#### [ASSIGNMENT]
Sort through the material below and copy each line with "icon".

#### [EXERCISE INPUT]
════

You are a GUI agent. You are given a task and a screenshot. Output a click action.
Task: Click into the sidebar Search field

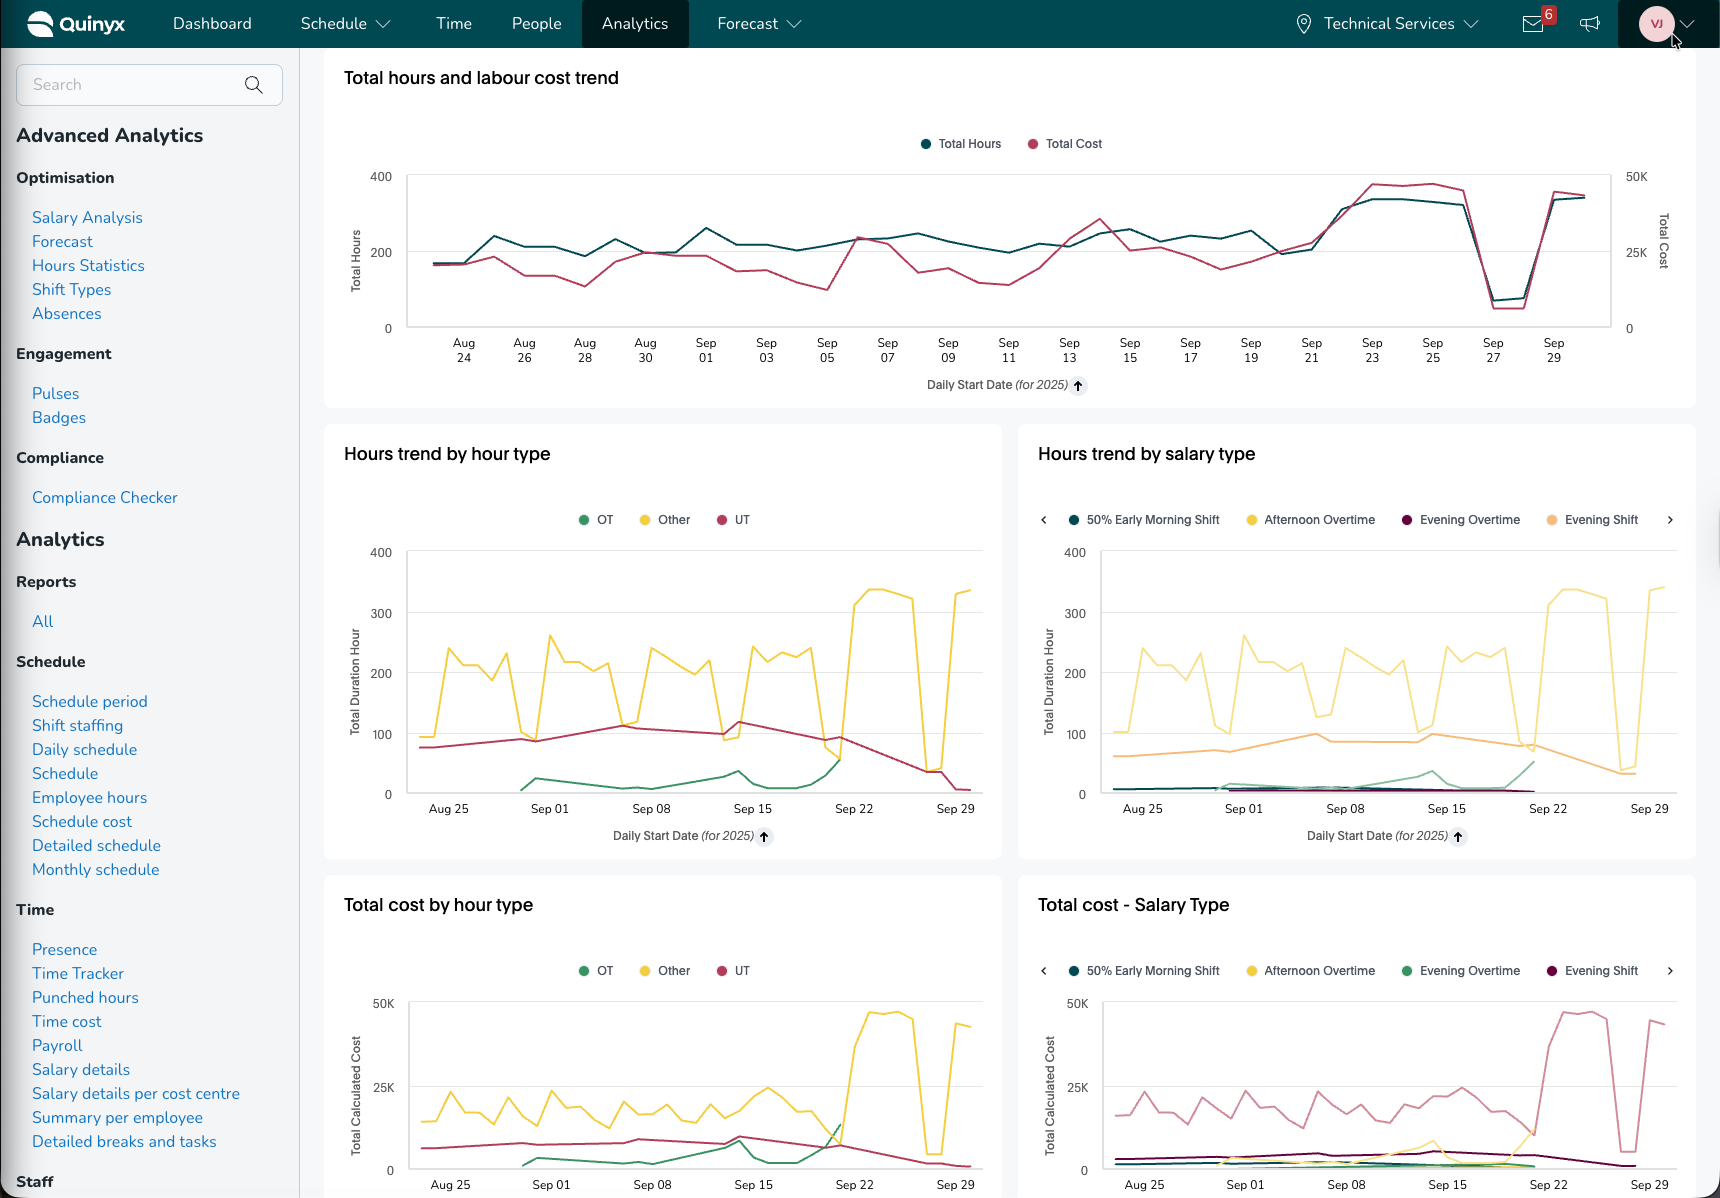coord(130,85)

════

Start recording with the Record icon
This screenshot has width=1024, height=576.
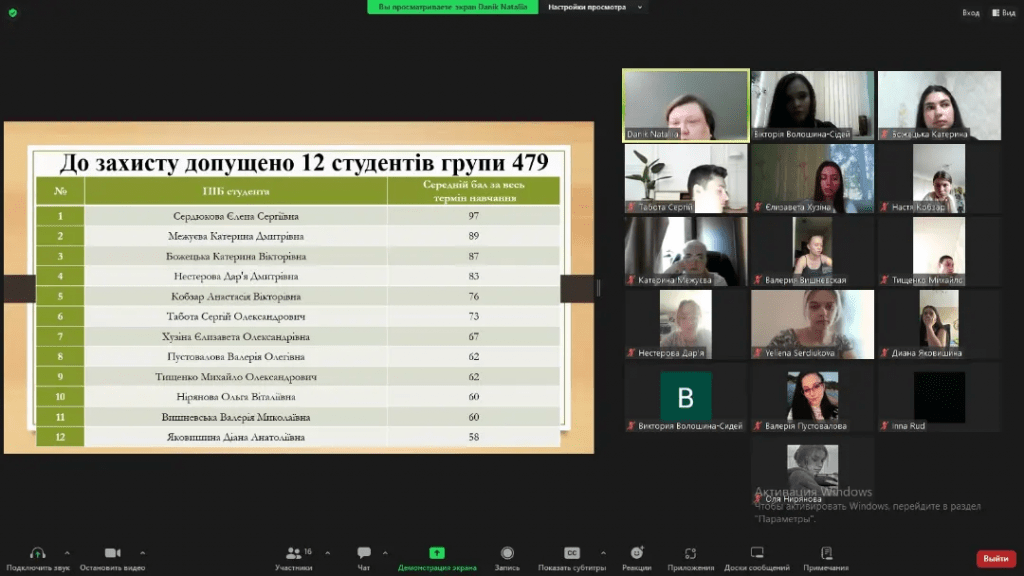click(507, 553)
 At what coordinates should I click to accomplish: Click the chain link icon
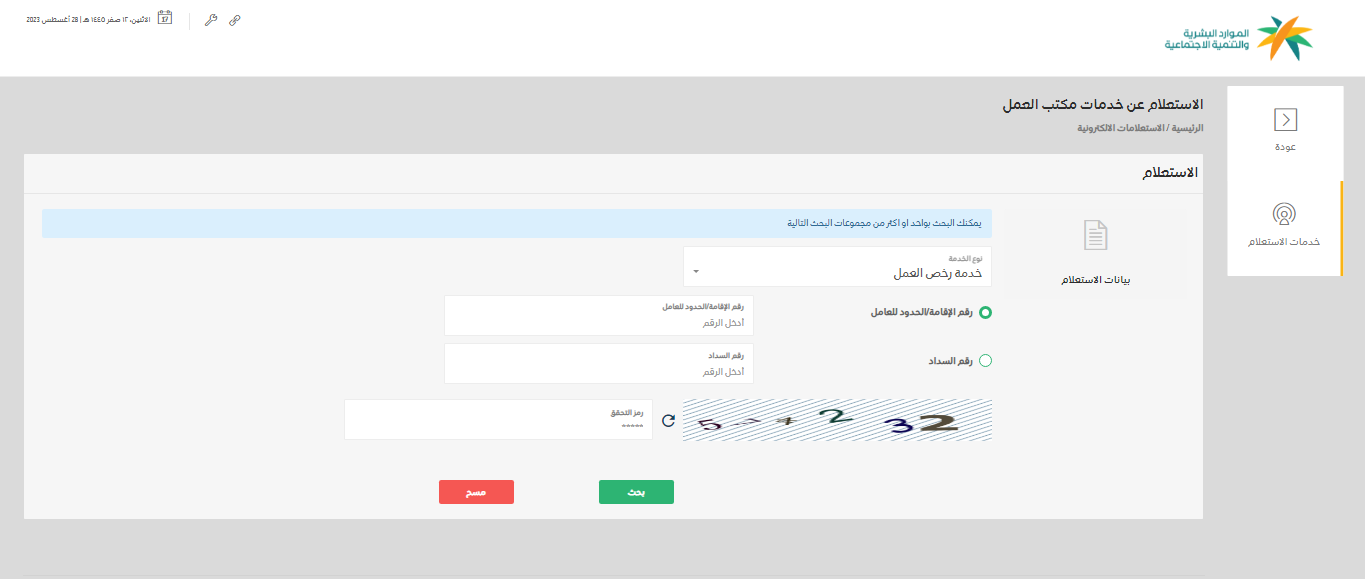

════

#### [REPLY TO THE EXERCISE]
Start recording with the Record icon
 At what coordinates should I click to accomplish: Click the chain link icon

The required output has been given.